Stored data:
□ □ □ □ □ □ □

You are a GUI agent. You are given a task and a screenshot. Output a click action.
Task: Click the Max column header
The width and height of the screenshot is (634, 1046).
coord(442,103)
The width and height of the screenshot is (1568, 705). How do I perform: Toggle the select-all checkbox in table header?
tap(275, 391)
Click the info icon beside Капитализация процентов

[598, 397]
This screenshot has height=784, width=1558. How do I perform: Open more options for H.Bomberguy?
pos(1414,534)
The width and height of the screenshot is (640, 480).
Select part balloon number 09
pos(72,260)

□ □ □ □ □ □ □

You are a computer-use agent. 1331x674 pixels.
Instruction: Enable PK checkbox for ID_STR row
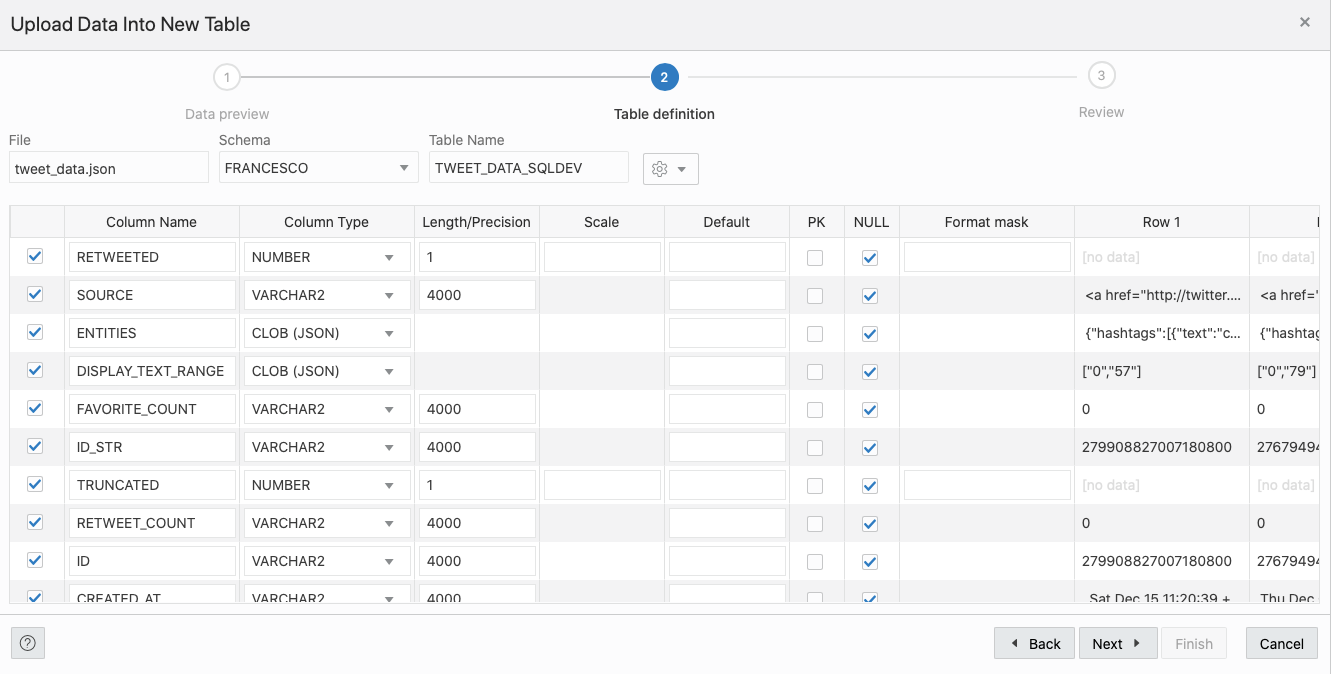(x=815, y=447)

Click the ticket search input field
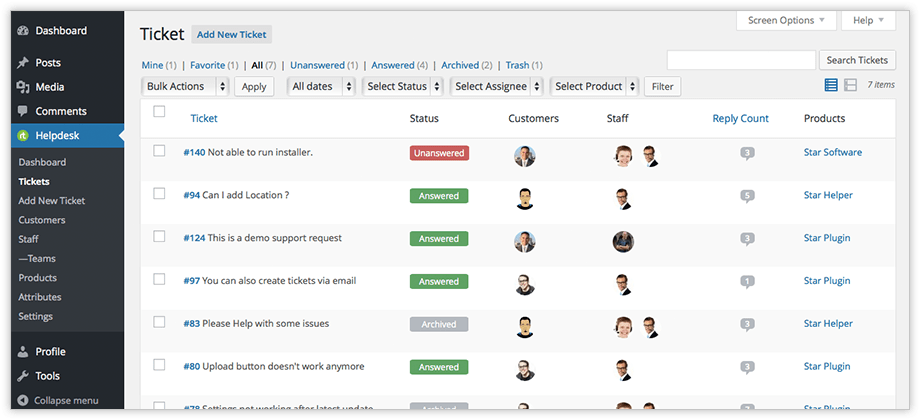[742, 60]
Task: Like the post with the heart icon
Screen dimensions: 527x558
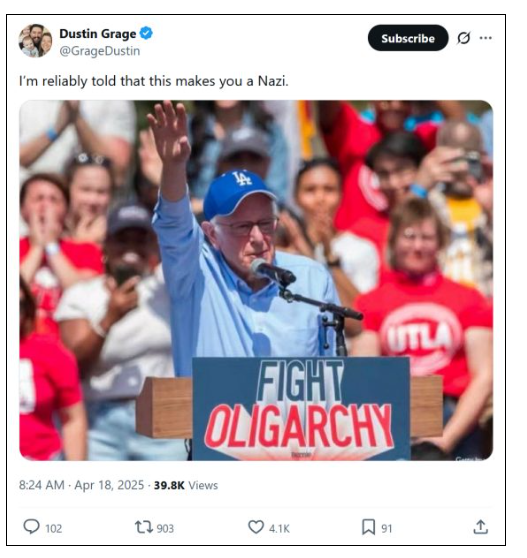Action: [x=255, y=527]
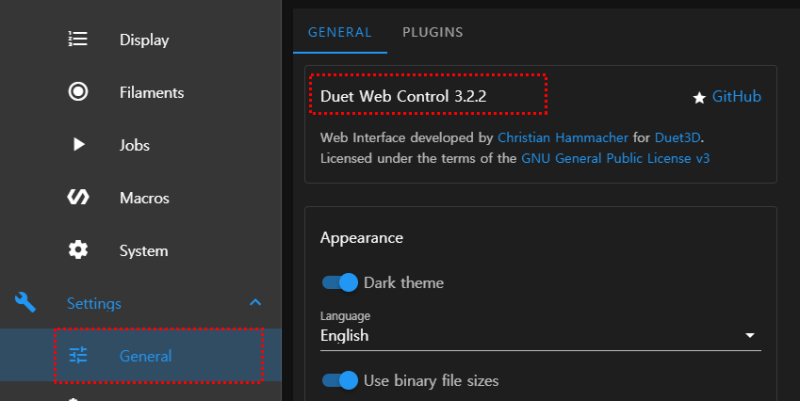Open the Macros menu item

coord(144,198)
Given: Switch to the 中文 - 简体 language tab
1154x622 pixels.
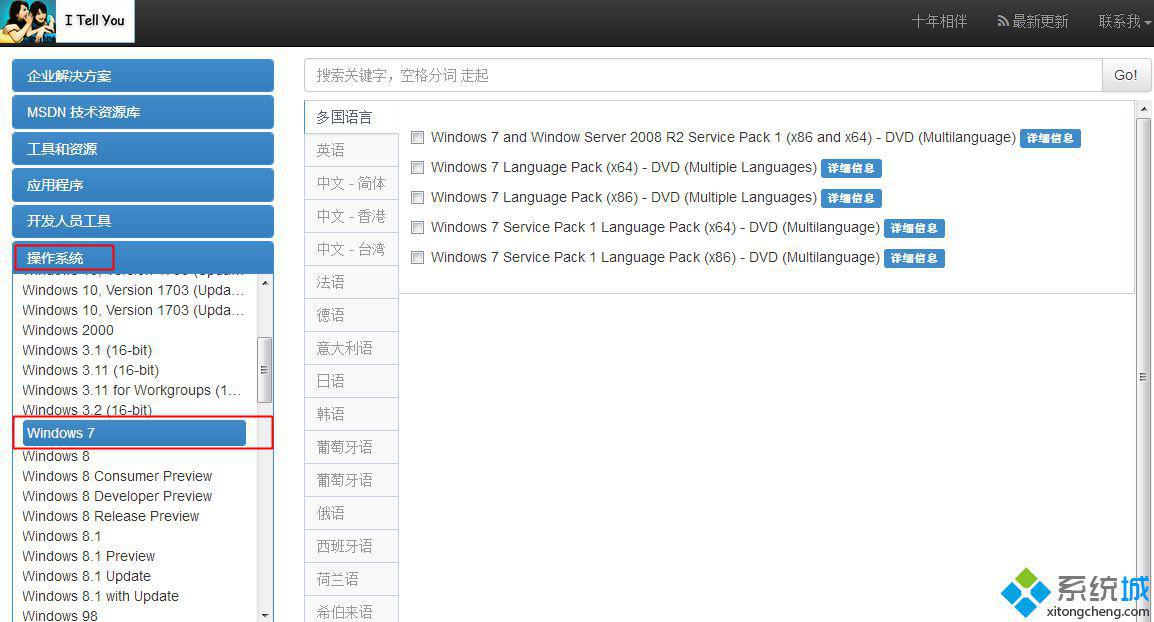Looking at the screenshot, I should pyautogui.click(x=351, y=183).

□ □ □ □ □ □ □

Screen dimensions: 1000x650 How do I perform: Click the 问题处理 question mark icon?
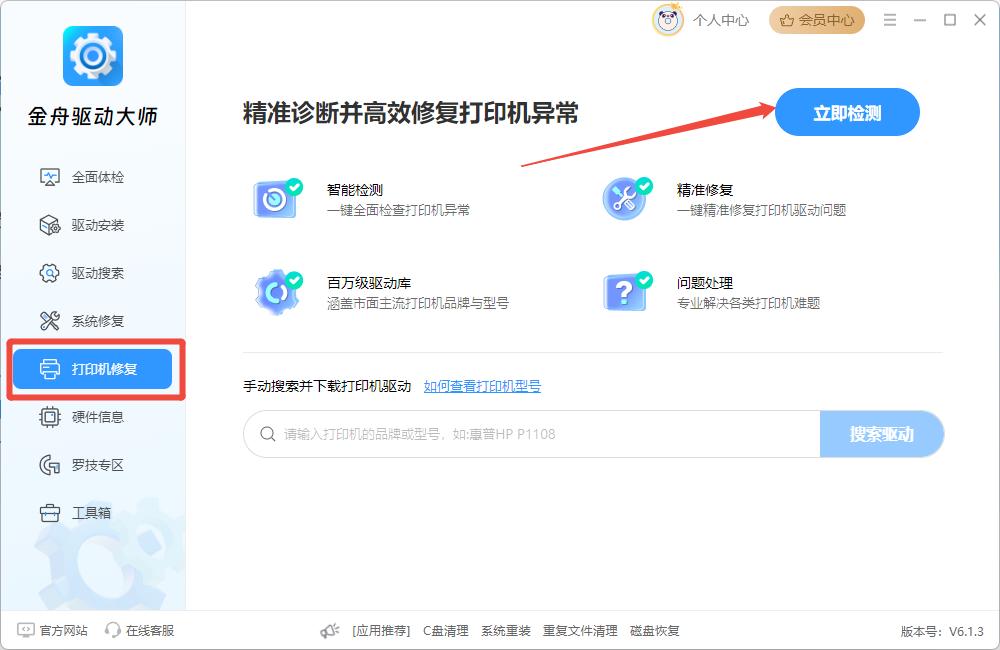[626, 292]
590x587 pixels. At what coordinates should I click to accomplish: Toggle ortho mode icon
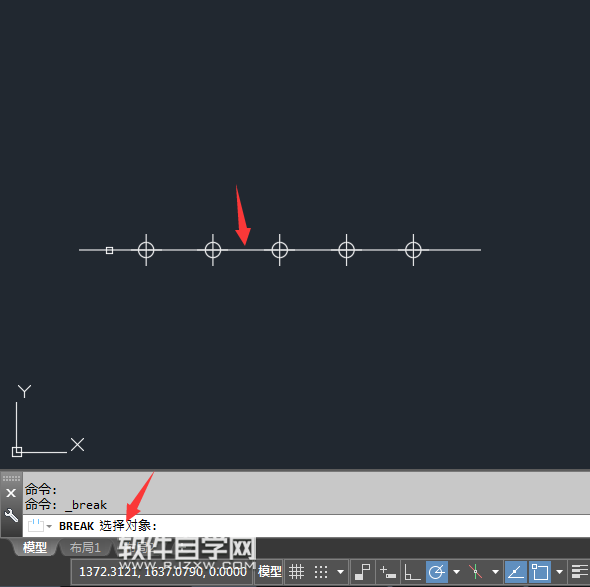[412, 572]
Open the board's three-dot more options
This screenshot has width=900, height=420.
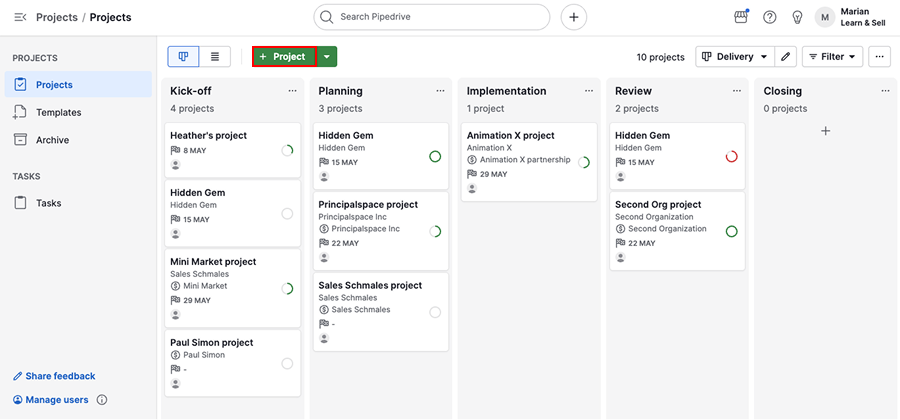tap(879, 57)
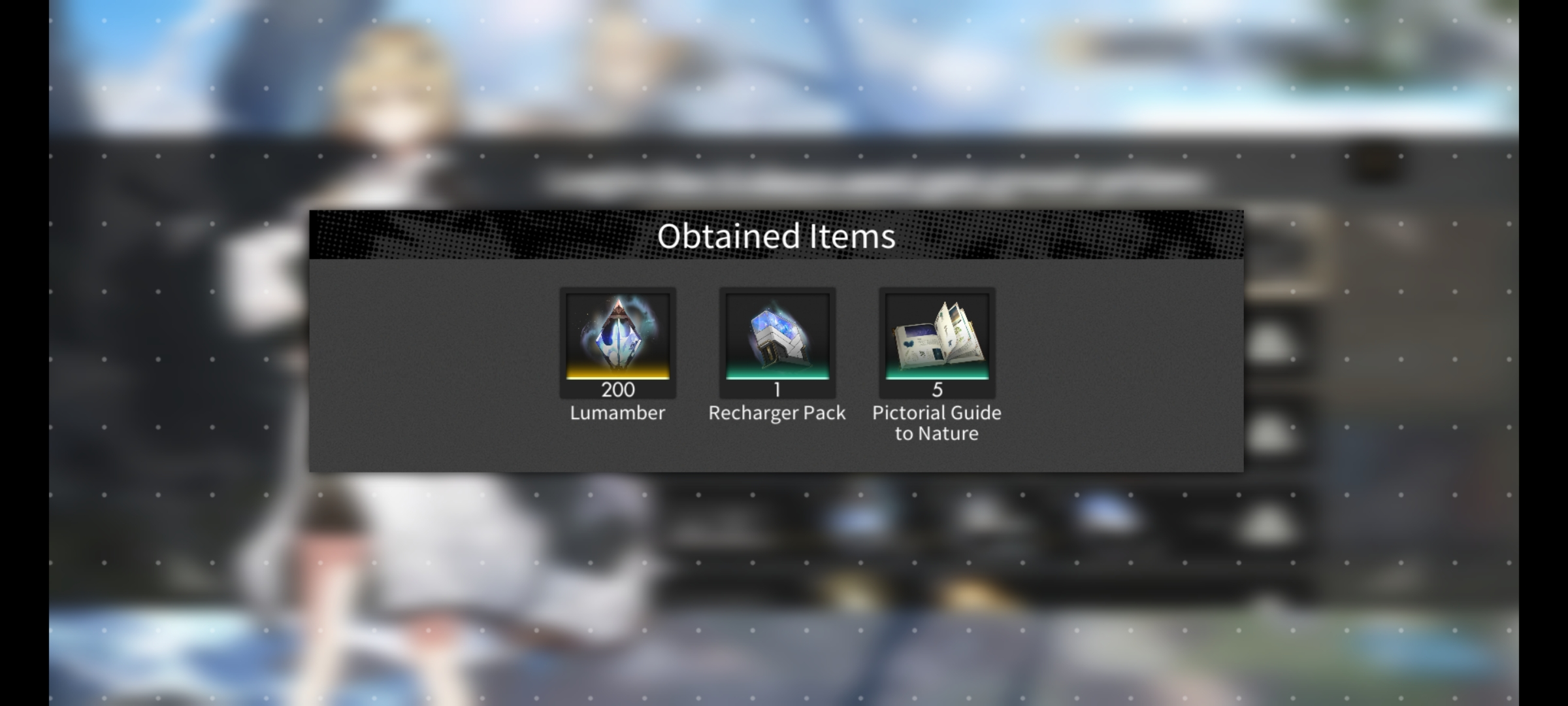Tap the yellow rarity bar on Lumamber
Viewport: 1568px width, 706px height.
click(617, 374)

□ □ □ □ □ □ □

# EXERCISE REQUIREMENTS
Show all lines above holding the word "agent".

# REPLY
You are a GUI agent. You are given a task and a screenshot. Output a click action.
You are a computer-use agent. 1331x674 pixels.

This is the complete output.